As we’re all now aware, the British public have voted to leave the EU. I don’t want to add to the political debate here, but at the same time, for someone that blogs about wildlife I think I need to at least acknowledge the potential effect on British Wildlife, of this radical decision. The good news I guess is that in the short term, not a lot will change with respect to the level of protection endangered species receive in the UK. All the EU directives are enacted in UK law and therefore the removal of the UK from the EU won’t change these UK laws, at least not overnight. In order to change these laws there would need to be new legislation drafted and passed through the parliament.
However, it just so happens that the Law Commission has just carried out a review of the current UK wildlife legislation and published it findings in the form of a draft Bill in November last year . I was invited to speak at The Westminster Briefing on this very subject in May and at the time, although the Brexit elephant was sitting comfortably in the corner, the general feeling among many of my peers was one of positivity. In its current format the draft Bill recommends a strengthening of the current legislation as well as some long overdue rationalisation, and updating of Schedules (lists) of protected species. However, I think we should be aware that the current format may well not be anything like what is eventually passed in the end, and a debate and review of the Bill in the current non-EU, red tape burning atmosphere could, and I underline could, result in an eventual weakening in the legal protection for wildlife in the UK. Challenging times are certainly ahead. I think I speak for many environmentalists when I say that this is the time to put away the hankies and accept the new order and to work even harder than normal to maximise the opportunities for wildlife that this hiatus presents.
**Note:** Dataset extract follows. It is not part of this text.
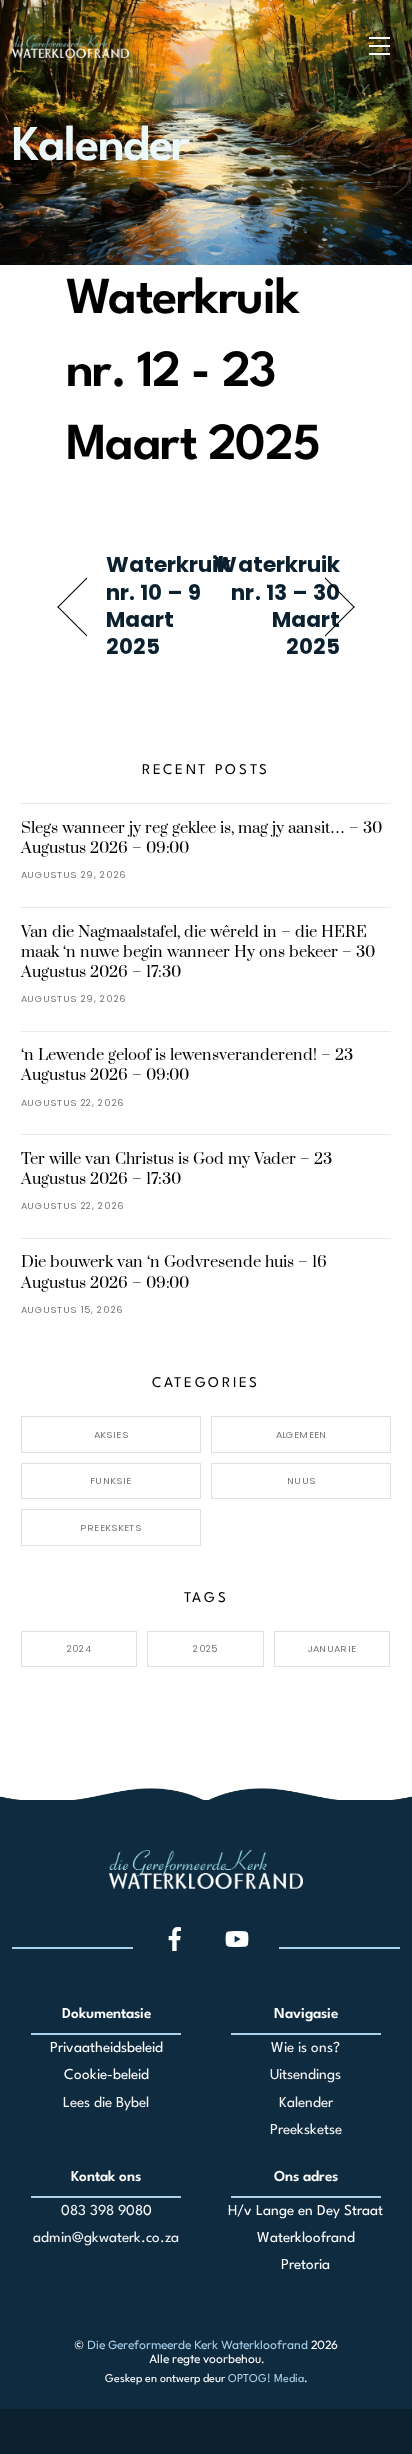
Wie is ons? (305, 2048)
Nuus (301, 1480)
Out of this change could come an enormous number of positive things (OK – if I’m honest I am humming the tune from the end of the film Life of Brian – while writing this!).
On a more positive and uplifting note, I can now reveal that Biocensus is incredibly proud to announce that we are officially a production partner with Princeton University Press, WildGuides and RSPB in the release of the forthcoming bird book “Britain’s Birds”. It is the first book ever to present images of all British species in all plumages (immature and both sexes if relevant) and it has been a mammoth undertaking by the authors.
I have been closely involved in the production and wrote the legislation section for the authors. I’ve even got a photo in the book (taken whilst sitting in a Gin bar in Majorca – that’s what I call fieldwork!). The book will be officially launched at the annual bird fair at Rutland Water 19th -21st of August but there is a chance to take advantage of the pre-publication offer – order now for £13.99.
Storm Petrels on Priest Island
A few weeks ago was my annual trip to Priest Island where I ring storm petrels. A lot of them. As in a thousand! We do this every year in order to enable us and the RSPB to monitor the population of these enigmatic little birds. This year the weather was kind and we caught just over 1000. One of these birds was first ringed, as an adult bird on Shetland in 1988. This makes it at least 28 years old!! Quite incredible for a bird that weighs about 25 grams. The good news is that according to our analysis the population on Priest seems to be on the increase. This is after many years of apparent decline.